23. September 2009


Change. Veränderung. Eine neue Perspektive. Das wollte Obama vor seiner Wahl. Was der gute Mann aber unerwähnt ließ ist, dass sich auch so ständig alles ändert. Alles ist im Fluss. Meine Heimatstadt Zeulenroda nicht ausgenommen.


Vor meinem Schlafzimmerfenster passierte in den letzten Monaten ziemlich viel. Ein paar alte DDR-Überbleibsel müssen der Moderne weichen. Was da hin kommt und wer das eigentlich nutzen soll, weiß ich nicht. Auf jeden Fall ergeben sich für mich neue Perspektiven auf Straßen und Gebäude, die ich schon mein Leben lang kenne. Nur aus dem neuen Blickwinkel nicht. Das ist für mich der Grund mich mit meiner Kamera zu bewaffnen und loszustiefeln und Zeulenroda neu zu erkunden.


Als ich dann über die nicht abgesperrten Baustellen stieg, kam mir eine Anwohnerin entgegen: Ob ich denn nun von der Presse oder von den Grünen sei.
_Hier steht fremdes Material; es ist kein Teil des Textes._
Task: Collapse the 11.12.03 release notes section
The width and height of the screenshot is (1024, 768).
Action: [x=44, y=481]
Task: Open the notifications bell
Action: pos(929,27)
Beides irgendwie eine lustige Vorstellung, aber ich versicherte ihr, dass ich nur ein Privatfotograf sei. Im Nachhinein hätte ich wohl behaupten sollen, ich komme von Google und mache Fotos für StreetView.


Aus einer Firma für Werbetechnik ruft es mir zu, dass Zeulenroda gar nicht so schön sei und deshalb nicht fotografiert werden bräuchte. Aber ich bin hier aufgewachsen, ich suche nach Perspektive. Das könne sie sich gar nicht vorstellen. Wie auch, wenn man eben nicht hier aufgewachsen ist.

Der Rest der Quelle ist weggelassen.